Try read blocks instead:

using (
var fs = new FileStream(fileName, FileMode.Open, FileAccess.Read, FileShare.ReadWrite, 8192,
FileOptions.SequentialScan))
{
    var br = new BinaryReader(fs);
    var numbersLeft = (int)br.ReadInt64();
    byte[] buffer = new byte[8192];
    var bufferOffset = 0;
    var bytesLeftToReceive = sizeof(long) * numbersLeft;
    var numbers = new List<long>();
    while (true)
    {
        // Do not read more then possible
        var bytesToRead = Math.Min(bytesLeftToReceive, buffer.Length - bufferOffset);
        if (bytesToRead == 0)
            break;
        var bytesRead = fs.Read(buffer, bufferOffset, bytesToRead);
        if (bytesRead == 0)
            break; //TODO: Continue to read if file is not ready?

        //move forward in read counter
        bytesLeftToReceive -= bytesRead;
        bytesRead += bufferOffset; //include bytes from previous read.

        //decide how many complete numbers we got
        var numbersToCrunch = bytesRead / sizeof(long);

        //crunch them
        for (int i = 0; i < numbersToCrunch; i++)
        {
            numbers.Add(BitConverter.ToInt64(buffer, i * sizeof(long)));
        }

        // move the last incomplete number to the beginning of the buffer.
        var remainder = bytesRead % sizeof(long);
        Buffer.BlockCopy(buffer, bytesRead - remainder, buffer, 0, remainder);
        bufferOffset = remainder;
    }
}

Update in response to a comment:

May I know what's the reason that manual reading is faster than the other one?

I don't know how the BinaryReader is actually implemented. So this is just assumptions.

The actual read from the disk is not the expensive part. The expensive part is to move the reader arm into the correct position on the disk.

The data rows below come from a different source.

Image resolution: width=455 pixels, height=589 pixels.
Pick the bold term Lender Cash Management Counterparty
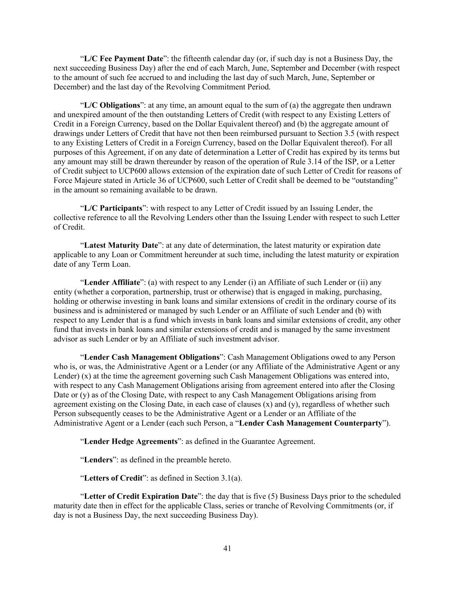pyautogui.click(x=311, y=423)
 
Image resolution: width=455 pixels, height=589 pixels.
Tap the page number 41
pyautogui.click(x=227, y=548)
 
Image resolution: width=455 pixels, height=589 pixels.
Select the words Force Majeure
pyautogui.click(x=76, y=180)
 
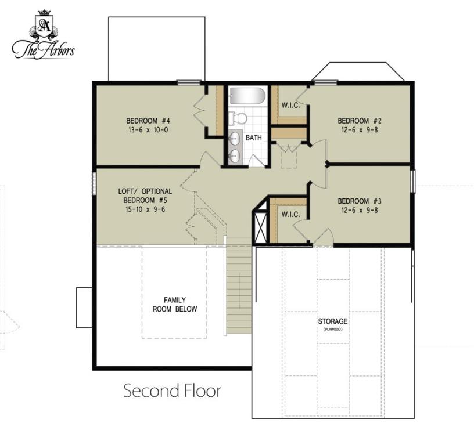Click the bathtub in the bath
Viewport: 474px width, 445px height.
247,96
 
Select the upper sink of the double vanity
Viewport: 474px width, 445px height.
235,139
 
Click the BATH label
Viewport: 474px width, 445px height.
254,138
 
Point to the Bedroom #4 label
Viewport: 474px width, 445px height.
148,121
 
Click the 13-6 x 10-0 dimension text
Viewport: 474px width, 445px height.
148,130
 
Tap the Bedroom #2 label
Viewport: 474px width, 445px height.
360,121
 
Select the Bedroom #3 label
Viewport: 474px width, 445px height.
360,201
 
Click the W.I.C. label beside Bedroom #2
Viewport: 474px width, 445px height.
291,106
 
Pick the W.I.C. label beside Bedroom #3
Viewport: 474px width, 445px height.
291,215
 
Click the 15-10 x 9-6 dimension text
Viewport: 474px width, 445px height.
145,209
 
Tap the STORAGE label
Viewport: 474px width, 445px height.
332,321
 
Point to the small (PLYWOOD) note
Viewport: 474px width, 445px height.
332,330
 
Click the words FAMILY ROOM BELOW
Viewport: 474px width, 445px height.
175,305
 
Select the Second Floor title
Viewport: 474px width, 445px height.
173,390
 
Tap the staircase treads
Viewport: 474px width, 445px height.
239,285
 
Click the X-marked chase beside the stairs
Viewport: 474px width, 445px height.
261,223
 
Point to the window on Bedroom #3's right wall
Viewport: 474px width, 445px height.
413,180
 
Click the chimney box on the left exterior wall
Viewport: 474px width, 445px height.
84,307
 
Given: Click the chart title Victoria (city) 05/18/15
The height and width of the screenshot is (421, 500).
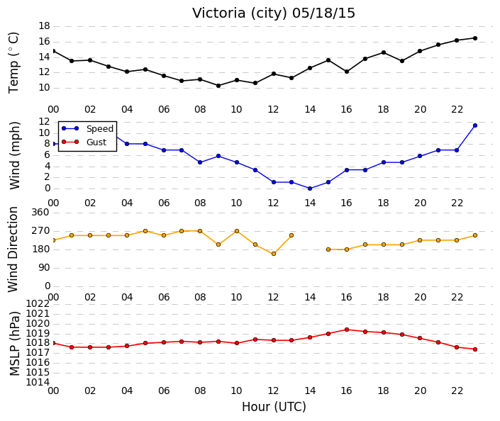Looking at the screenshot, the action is (274, 13).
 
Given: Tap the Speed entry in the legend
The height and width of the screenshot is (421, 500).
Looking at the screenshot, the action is (100, 129).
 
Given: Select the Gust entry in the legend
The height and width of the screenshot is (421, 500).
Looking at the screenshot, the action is (96, 142).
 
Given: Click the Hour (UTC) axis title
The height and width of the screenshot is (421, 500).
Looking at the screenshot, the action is (274, 407).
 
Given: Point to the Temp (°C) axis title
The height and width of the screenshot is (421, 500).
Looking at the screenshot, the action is (13, 63).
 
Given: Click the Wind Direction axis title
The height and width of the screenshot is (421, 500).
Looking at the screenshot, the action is (13, 249).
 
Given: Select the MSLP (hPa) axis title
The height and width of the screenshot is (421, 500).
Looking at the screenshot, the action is (15, 344).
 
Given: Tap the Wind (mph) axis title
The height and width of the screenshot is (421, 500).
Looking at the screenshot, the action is (15, 155).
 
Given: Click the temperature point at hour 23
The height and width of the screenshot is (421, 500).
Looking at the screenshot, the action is (475, 38).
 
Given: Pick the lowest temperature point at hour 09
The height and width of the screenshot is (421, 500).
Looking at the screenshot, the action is (218, 86).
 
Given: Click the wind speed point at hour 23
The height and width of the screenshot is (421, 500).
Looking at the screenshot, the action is (475, 125).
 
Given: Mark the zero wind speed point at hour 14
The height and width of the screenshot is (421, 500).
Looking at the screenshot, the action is (310, 189).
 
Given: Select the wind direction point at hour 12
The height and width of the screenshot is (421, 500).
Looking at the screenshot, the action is (274, 254).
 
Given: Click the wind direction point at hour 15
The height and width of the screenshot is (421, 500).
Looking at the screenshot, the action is (328, 249).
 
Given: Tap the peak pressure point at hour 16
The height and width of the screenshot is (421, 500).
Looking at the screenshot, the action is (347, 330).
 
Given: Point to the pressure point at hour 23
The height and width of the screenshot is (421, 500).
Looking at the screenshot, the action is (475, 349).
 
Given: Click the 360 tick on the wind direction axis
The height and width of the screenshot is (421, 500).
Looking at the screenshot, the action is (40, 212).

As your application isn't the only one reading from a hard drive the disk have to re-position itself every time an application requests a read.

Thus if the BinaryReader just reads the requested int it have to wait on the disk for every read (if some other application make a read in-between).

As I read a much larger buffer directly (which is faster) I can process more integers without having to wait for the disk between reads.

Caching will of course speed things up a bit, and that's why it's "just" three times faster.

(future readers: If something above is incorrect, please correct me).

jgauffin
  • 99,844
  • 45
  • 235
  • 372
  • Sounds good, unfortunately this didn't change anything either. I also tried different buffer-sizes from 4k to 128k without luck :-( – user2033412 Oct 19 '15 at 12:50
  • I added example-code to create a file and to measure the read-performance. – user2033412 Oct 20 '15 at 11:54
  • my second example which reads chunks from the file instead of using the binary reader. – jgauffin Oct 20 '15 at 14:11
  • 1
    OH MY GOD! your code is three times faster than my original-code! AWESOME!! – user2033412 Oct 24 '15 at 17:55
  • Your welcome :) You can probably make it a bit faster too. for instance by allocating the correct size from start for the list: `new List(fs.Length / sizeof(long));` and by experimenting with the buffer size (stream and byte buffer should have the same size) – jgauffin Oct 25 '15 at 07:39
  • @jgauffin: May I know what's the reason that manual reading is faster than the other one? – displayName Nov 19 '15 at 15:09
2

You can use a BufferedStream to increase the read buffer size.

krafty
  • 425
  • 4
  • 16
  • Sounds good, unfortunately it didn't change anything. I tried different buffer-sizes from 4k to 128k -- no difference at all :-( – user2033412 Oct 19 '15 at 12:05
  • 1
    @user2033412 Since you commented on your original question that a 2GB file is not sufficient, I would suspect that a 128k buffer is basically negligible. Try using 50-100MB before rejecting the buffered stream idea. Maybe bigger. – apokryfos Oct 19 '15 at 14:03
  • I added example-code to create a file and to measure the read-performance. – user2033412 Oct 20 '15 at 11:54
0

In theory memory mapped files should help here. You could load it into memory using several very large chunks. Not sure though how much is this relevant when using SSDs.